◆ **Dataset entries**:
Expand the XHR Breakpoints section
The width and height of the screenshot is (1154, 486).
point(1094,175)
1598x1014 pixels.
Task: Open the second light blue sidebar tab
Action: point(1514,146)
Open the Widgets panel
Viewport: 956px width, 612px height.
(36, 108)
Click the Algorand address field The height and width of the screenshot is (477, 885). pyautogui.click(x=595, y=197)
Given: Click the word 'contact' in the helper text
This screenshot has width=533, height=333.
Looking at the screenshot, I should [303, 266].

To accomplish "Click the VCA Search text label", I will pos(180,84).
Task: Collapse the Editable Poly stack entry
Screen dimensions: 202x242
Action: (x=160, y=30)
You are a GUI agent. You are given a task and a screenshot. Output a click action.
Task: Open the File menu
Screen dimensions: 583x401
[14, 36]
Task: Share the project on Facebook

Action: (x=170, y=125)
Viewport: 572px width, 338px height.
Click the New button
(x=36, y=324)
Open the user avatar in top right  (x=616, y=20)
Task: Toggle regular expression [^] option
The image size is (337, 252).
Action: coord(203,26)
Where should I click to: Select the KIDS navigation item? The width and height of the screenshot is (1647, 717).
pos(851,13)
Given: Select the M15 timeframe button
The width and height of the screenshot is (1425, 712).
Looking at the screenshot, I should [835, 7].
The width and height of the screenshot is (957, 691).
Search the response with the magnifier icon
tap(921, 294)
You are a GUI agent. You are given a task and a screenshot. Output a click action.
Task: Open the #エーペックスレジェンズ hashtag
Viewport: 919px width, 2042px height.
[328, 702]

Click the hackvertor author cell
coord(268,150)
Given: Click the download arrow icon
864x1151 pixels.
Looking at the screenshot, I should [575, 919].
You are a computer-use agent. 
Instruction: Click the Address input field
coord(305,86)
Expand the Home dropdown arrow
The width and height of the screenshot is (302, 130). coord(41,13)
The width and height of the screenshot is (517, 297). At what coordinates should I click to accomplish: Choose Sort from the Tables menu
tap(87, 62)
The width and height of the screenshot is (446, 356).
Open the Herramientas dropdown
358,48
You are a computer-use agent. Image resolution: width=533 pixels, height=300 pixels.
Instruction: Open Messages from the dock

◆ **Exercise instructions**: Word for word, return all of the records.

◆ **Response box**:
Expand the XHR Breakpoints section
The width and height of the screenshot is (1154, 486).
point(1094,175)
1598x1014 pixels.
Task: Open the second light blue sidebar tab
Action: point(1514,146)
Open the Widgets panel
Viewport: 956px width, 612px height.
(36, 108)
Click the Algorand address field The height and width of the screenshot is (477, 885). pyautogui.click(x=595, y=197)
Given: Click the word 'contact' in the helper text
This screenshot has width=533, height=333.
Looking at the screenshot, I should [303, 266].

To accomplish "Click the VCA Search text label", I will pos(180,84).
Task: Collapse the Editable Poly stack entry
Screen dimensions: 202x242
Action: (x=160, y=30)
You are a GUI agent. You are given a task and a screenshot. Output a click action.
Task: Open the File menu
Screen dimensions: 583x401
[14, 36]
Task: Share the project on Facebook

Action: (x=170, y=125)
Viewport: 572px width, 338px height.
Click the New button
(x=36, y=324)
Open the user avatar in top right  (x=616, y=20)
Task: Toggle regular expression [^] option
The image size is (337, 252).
Action: coord(203,26)
Where should I click to: Select the KIDS navigation item? The width and height of the screenshot is (1647, 717).
pos(851,13)
Given: Select the M15 timeframe button
The width and height of the screenshot is (1425, 712).
Looking at the screenshot, I should [835, 7].
The width and height of the screenshot is (957, 691).
Search the response with the magnifier icon
tap(921, 294)
You are a GUI agent. You are given a task and a screenshot. Output a click action.
Task: Open the #エーペックスレジェンズ hashtag
Viewport: 919px width, 2042px height.
[328, 702]

Click the hackvertor author cell
coord(268,150)
Given: Click the download arrow icon
864x1151 pixels.
Looking at the screenshot, I should [575, 919].
You are a computer-use agent. 
Instruction: Click the Address input field
coord(305,86)
Expand the Home dropdown arrow
The width and height of the screenshot is (302, 130). coord(41,13)
The width and height of the screenshot is (517, 297). At what coordinates should I click to accomplish: Choose Sort from the Tables menu
tap(87, 62)
The width and height of the screenshot is (446, 356).
Open the Herramientas dropdown
358,48
You are a computer-use agent. Image resolution: width=533 pixels, height=300 pixels.
Instruction: Open Messages from the dock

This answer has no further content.